··· Provided information
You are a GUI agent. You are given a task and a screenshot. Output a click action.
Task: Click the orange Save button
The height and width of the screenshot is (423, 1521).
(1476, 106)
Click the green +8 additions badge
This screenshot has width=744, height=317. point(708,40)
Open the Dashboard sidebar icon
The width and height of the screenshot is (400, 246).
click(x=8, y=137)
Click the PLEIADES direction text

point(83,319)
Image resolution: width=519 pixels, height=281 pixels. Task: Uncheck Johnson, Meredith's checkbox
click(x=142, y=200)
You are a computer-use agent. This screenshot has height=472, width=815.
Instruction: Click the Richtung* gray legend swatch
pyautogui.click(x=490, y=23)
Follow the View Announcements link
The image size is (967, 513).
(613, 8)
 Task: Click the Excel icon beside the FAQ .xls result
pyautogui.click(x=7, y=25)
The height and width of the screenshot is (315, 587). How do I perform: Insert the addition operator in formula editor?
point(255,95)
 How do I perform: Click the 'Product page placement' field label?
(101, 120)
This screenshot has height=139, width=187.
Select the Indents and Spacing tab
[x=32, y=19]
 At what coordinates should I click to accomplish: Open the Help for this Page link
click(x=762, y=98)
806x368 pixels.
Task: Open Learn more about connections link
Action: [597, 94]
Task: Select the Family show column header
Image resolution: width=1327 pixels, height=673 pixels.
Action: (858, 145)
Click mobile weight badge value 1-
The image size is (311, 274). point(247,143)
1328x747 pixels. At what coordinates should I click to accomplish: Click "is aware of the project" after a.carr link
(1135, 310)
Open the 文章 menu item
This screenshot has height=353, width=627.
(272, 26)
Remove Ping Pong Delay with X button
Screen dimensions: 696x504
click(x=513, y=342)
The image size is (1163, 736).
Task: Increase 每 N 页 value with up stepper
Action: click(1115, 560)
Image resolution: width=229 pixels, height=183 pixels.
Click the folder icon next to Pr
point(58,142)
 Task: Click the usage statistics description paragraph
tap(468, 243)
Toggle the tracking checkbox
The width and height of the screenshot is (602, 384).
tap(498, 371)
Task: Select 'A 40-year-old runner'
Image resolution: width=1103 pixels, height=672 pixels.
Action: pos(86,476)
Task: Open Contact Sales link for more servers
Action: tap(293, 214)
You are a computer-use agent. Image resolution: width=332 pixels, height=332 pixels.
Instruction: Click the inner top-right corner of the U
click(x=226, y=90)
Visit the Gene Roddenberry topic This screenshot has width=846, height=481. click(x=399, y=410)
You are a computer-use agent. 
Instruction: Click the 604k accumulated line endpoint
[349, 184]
······
* [What to produce]: After locating the line containing "You are a computer-use agent. Image", write out that line and all remaining lines of the records exactly, with nothing added.

* [Output]:
You are a computer-use agent. Image resolution: width=332 pixels, height=332 pixels.
Instruction: Click the inner top-right corner of the U
click(x=226, y=90)
Visit the Gene Roddenberry topic This screenshot has width=846, height=481. click(x=399, y=410)
You are a computer-use agent. 
Instruction: Click the 604k accumulated line endpoint
[349, 184]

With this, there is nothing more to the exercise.